A lot of that success is down to the investment in players who want to play hurling for Dublin and a deliberate move away from the tales of what might’ve been or what could be if him or her or his brother would all get involved.

No. In a many counties, you can play football or hurling and either team loses out in either direction. Then, you work with what you have. And Dublin are no longer pining for what they don’t have.

“Lads make choices,” Corcoran said, speaking as a key figure for the Bank of Ireland Kilmacud Crokes Mini All-Irelands

“You go to play hurling or you go to play football and whatever you have, you have and you go with that. 

“Dublin have fantastic hurlers first and foremost and they’ve a squad there that’s probably the strongest hurling squad Dublin have ever had. Stronger than any squad I was on.

“There’s huge talent in the squad and I think the focus has to be on developing those players and focusing on the guys who actually want to play the game of hurling. That’s what’s important. 

“I think we get distracted by fellas who could be there but aren’t. We’re missing the bigger picture. There’s huge work going into the development of these players and the guys who choose to play hurling, for me, are the most important. They’re the guys we should be talking about it.”

Corcoran is currently on the Laois backroom team, helping Kilkenny legend Eddie Brennan with the O’Moore county and could yet be pitted with his adopted county of Dublin if the midland outfit can come through the Joe McDonagh Cup.

That wasn’t on his mind in Parnell Park though when the sky blue coloured the grass and song rang out through the north Dublin air. It was just special to marvel in the idea that Dublin was rising.

“At the end of the game, you had a sea of supporters on the pitch and ‘Come On You Boys In Blue’ was sung proudly.
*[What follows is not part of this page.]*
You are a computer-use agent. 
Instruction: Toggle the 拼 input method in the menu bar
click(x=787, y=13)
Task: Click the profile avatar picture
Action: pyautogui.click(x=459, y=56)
The last time that happened was in Portlaoise in 2013 when we beat Kilkenny and that’s six years ago,” Corcoran explained. 

“It was a brilliant, brilliant win and long overdue.
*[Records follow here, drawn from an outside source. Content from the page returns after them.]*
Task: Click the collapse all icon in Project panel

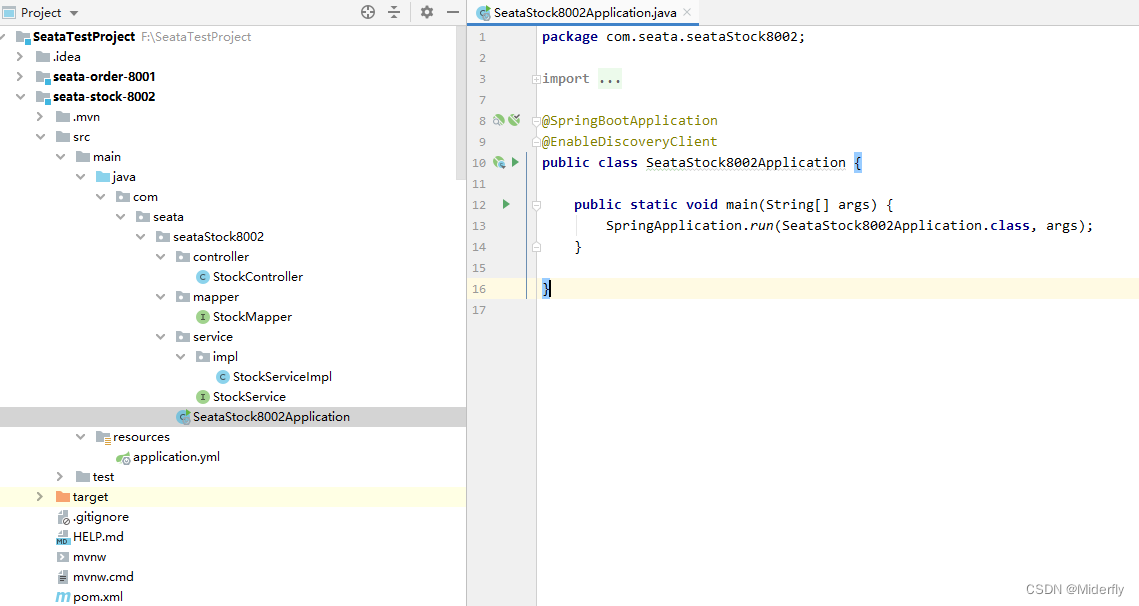Action: pos(394,12)
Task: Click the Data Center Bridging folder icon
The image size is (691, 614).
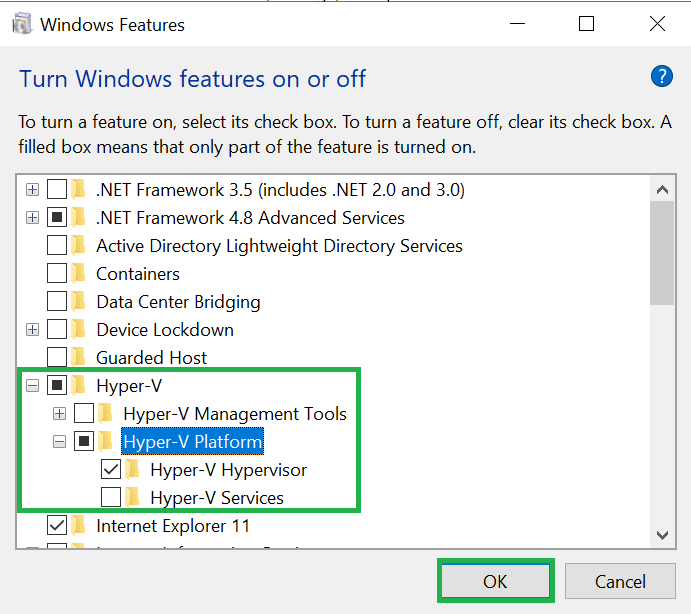Action: click(x=80, y=302)

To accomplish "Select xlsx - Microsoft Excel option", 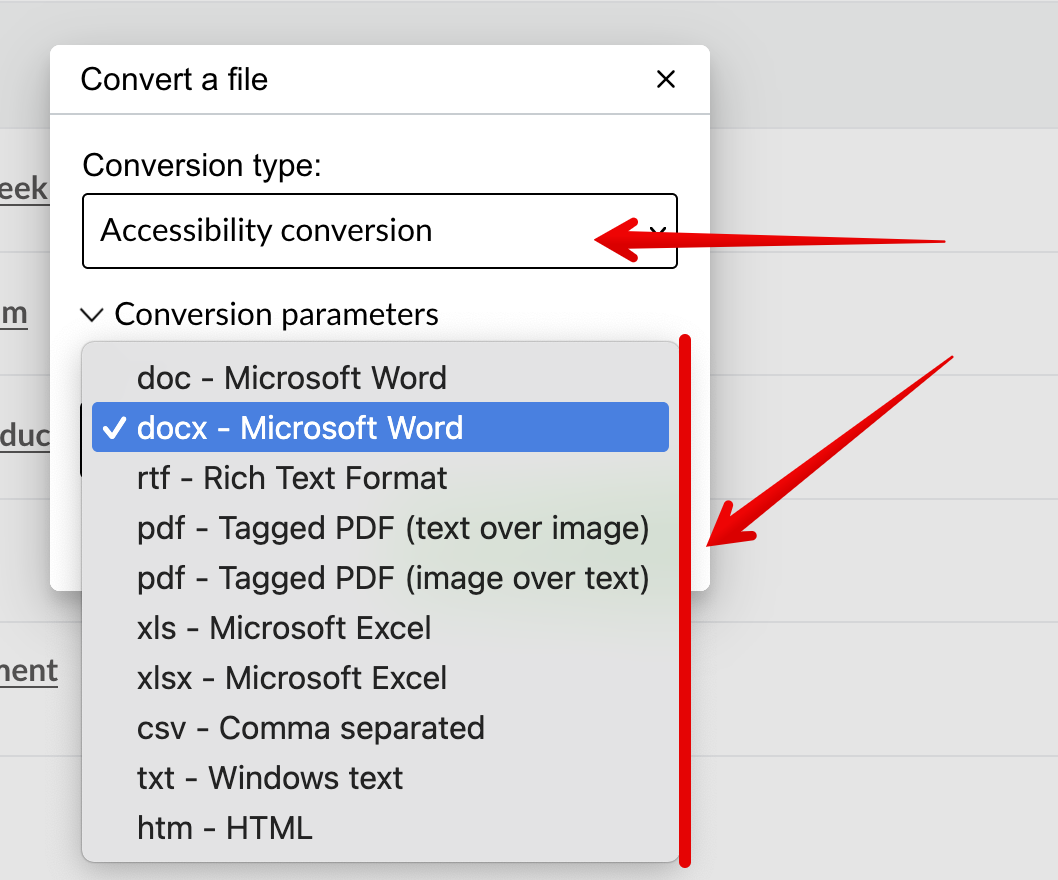I will (x=292, y=678).
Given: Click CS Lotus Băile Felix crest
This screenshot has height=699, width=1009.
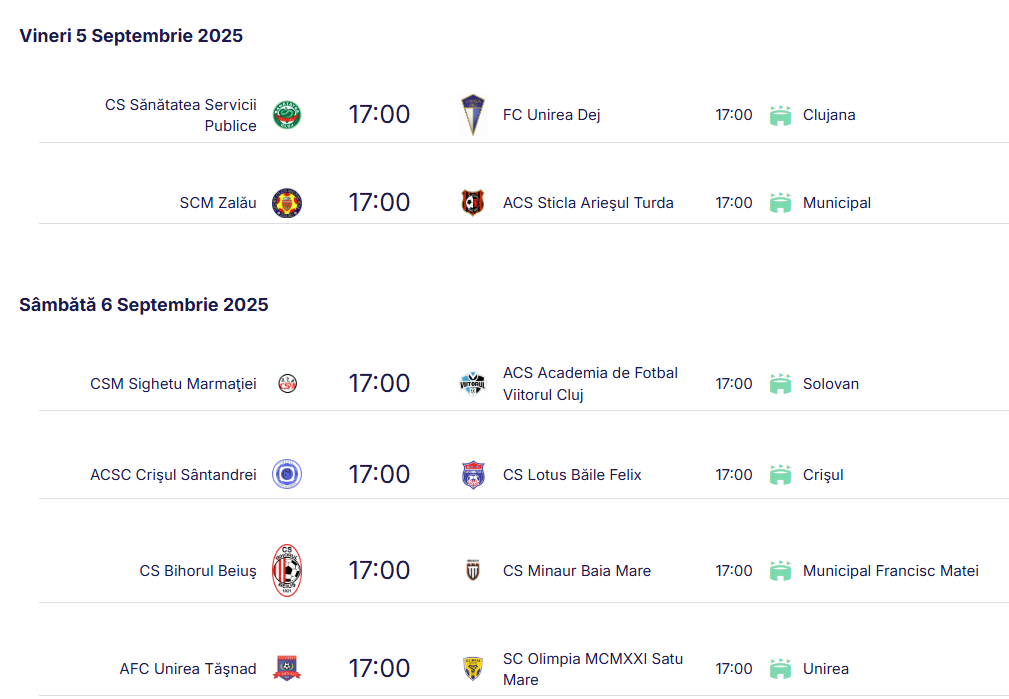Looking at the screenshot, I should click(473, 475).
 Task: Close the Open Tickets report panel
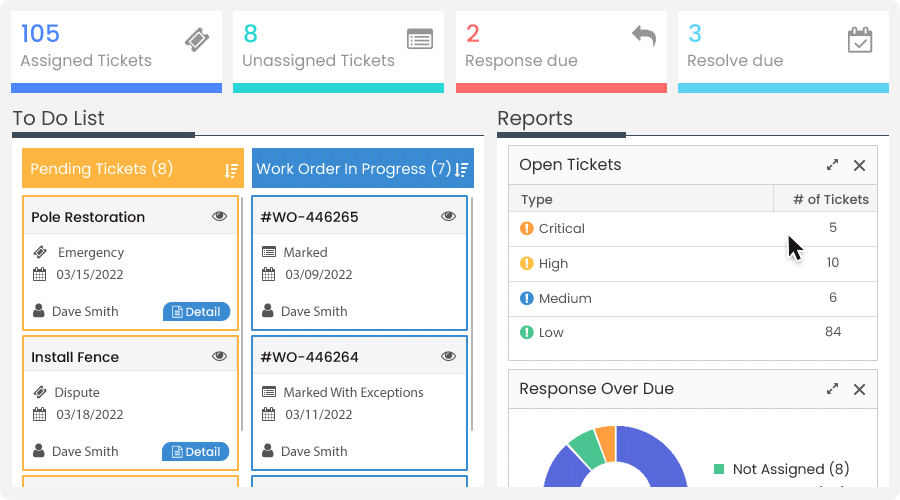point(859,165)
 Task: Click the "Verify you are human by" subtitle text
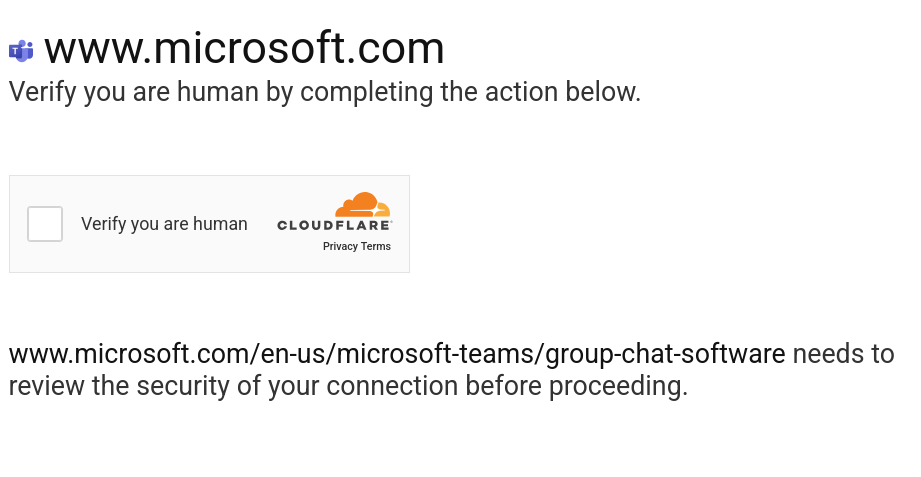click(x=152, y=92)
“The atmosphere in Parnell Park is something I never experienced.

“As big and all as the league games are played there, this was a championship game against a team who’s played in the last two All-Ireland finals and who would’ve been one of the favourites for the championship. It doesn’t get much bigger than that. 
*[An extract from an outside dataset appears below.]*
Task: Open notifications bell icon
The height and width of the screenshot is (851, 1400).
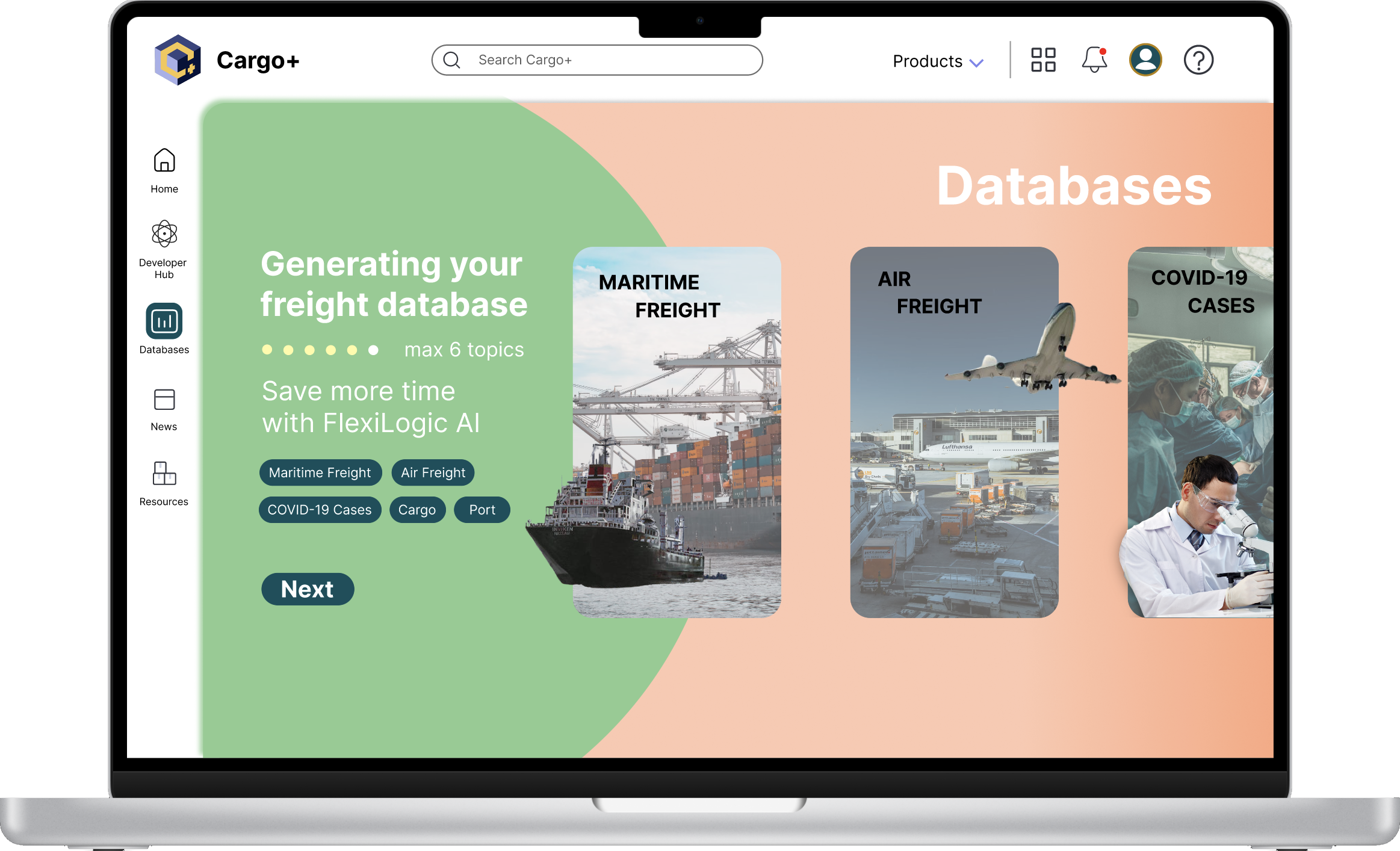Action: pos(1094,60)
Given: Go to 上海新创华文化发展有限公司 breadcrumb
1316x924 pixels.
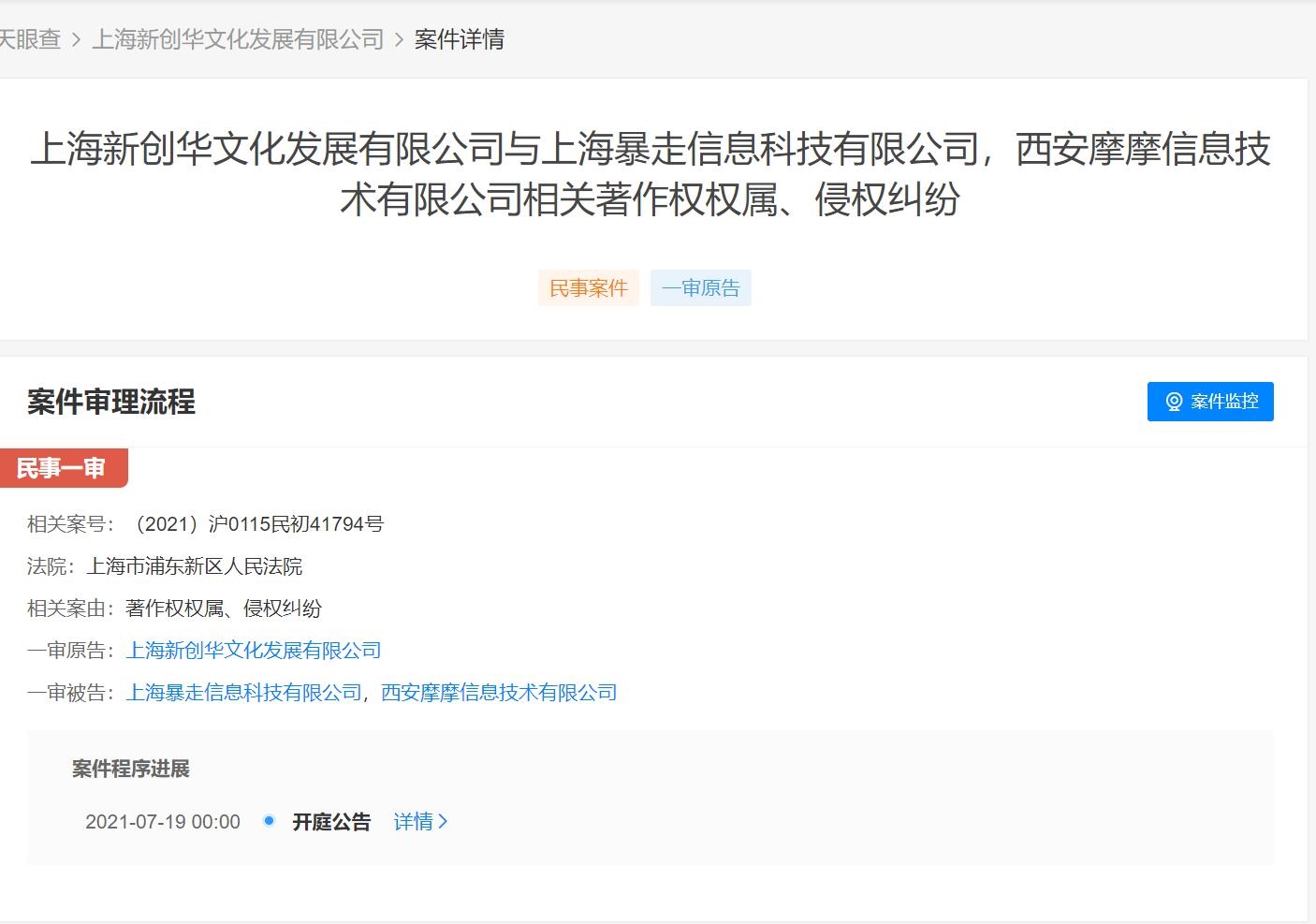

“To beat Galway, it just brings such a buzz in Dublin hurling again. It gets the appetite for hurling in Dublin and the confidence for players to push on. It was just unreal.”

Now, he’ll hope to help Laois to a position to contest with these boys.

But first, he’ll be looking after the finals of the Bank of Ireland Kilmacud Crokes Mini All-Irelands and they start unfolding on Friday.

Corcoran could yet be in the opposite dugout to Dublin this summer but he’s working every day to secure a bright future for the county’s hurlers.